We denote with $\mathcal{F_\sigma}$ the family all countable unions of sets of $\mathcal{F}$ and with $\mathcal{F_\delta}$ the family all countable intersection of sets of $\mathcal{F}$.

We extend $\mu_{0}$ to two family $\mathcal{F_\sigma}$ and $\mathcal{F}_{\delta}$ in the following way:

if $A\in\mathcal{F_{\sigma}}$ \begin{equation} \mu_{1}(A)=\sup\{\mu_{0}(A'), A'\subseteq A,\; A'\in\mathcal{F}\} \end{equation} else if $B\in\mathcal{F_\delta}$ \begin{equation} \mu_{2}(B)=\inf\{\mu_{0}(B'), B'\supseteq B,\; B'\in\mathcal{F}\}. \end{equation}

Definition 1 A set $M\subset X$ is measurable if for all $\epsilon>0$, exist $A\in\mathcal{F_{\sigma}}$ and $B\in\mathcal{F_\delta}$ such that $B\subset M\subset A$ and such that \begin{equation} \mu_{1}(A)-\mu_{2}(B)<\epsilon. \end{equation}

Another definition

Definition 2 A bounded set $M$ is Lebesgue-measurable if, taken $k\in\mathbb{N}$ such that $[-k,k]^{n}\supset M$, $M$ is measurable according to Definition 1, where $\mu_{0}$ is Peano-Jordan measure, on the algebra of PJ-measurable in $[-k,k]^{n}$. If $M$ is not bounded, $M$ is measurable if $M\cap Q$ is measurable, where Q varies in the set of "squares" of $\mathbb{R^{n}}$.

Let $\lambda$ is the Lebesgue measure and $m$ Peano-Jordan measure.

Theorem

Let $M\subset \mathbb{R^n}$ a set.

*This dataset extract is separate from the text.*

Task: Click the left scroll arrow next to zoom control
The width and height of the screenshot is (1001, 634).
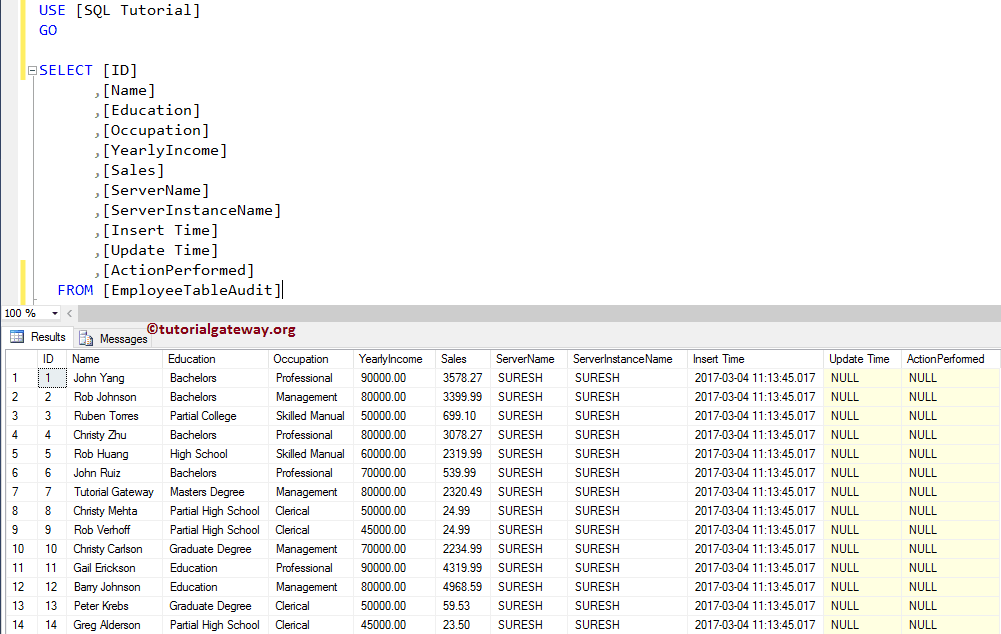Action: pos(68,313)
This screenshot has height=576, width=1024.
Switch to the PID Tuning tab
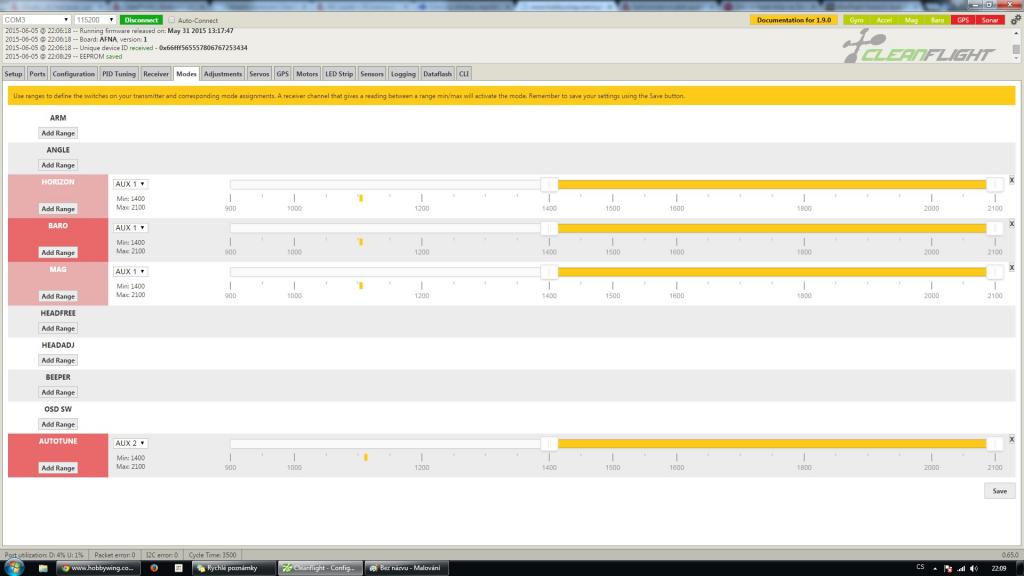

Then $M$ is Lebesgue measurable iif for all $\epsilon>0$ exist a compact $C_{\epsilon}$ and an open $A_{\epsilon}$ such that $C_{\epsilon}\subset M \subset A_{\epsilon}$ and such that $\lambda(A_{\epsilon})-\lambda(C_{\epsilon})<\epsilon$.

We denote with $\mathcal{R}$ the set of Peano-Jordan measurable.

$M$ bounded.

Let $Q\supset M$. Then if $M$ is measurable exist $\{A_{n}\}\subset \mathcal{R}$ such that $M\subset\cup_n A_{n}$ and $m(\cup A_{n})-m(M)<\epsilon/4$.

we can assume that it exists a open multi-interval $P_n$ such that $P_n\supset A_n$ and $\lambda(P_n)-\lambda(A_n)<\frac{\epsilon}{2^{n+1}}$.

Now, is simple see

\begin{equation} \lambda(\cup P_n)-\lambda(M)<\epsilon. \end{equation}

Then, $A=\cup_n P_n$ it is the open sought.

For the compact, suppose that $Q$ is open. Let's build an open one $B\subset Q$ such that $B\supset Q\setminus M$ and such that $\lambda(B)-\lambda(Q\setminus M)<\epsilon$.

Now, just consider $C=cl(Q)\setminus B$.

How can I prove the theorem if M is not bounded?

Thanks!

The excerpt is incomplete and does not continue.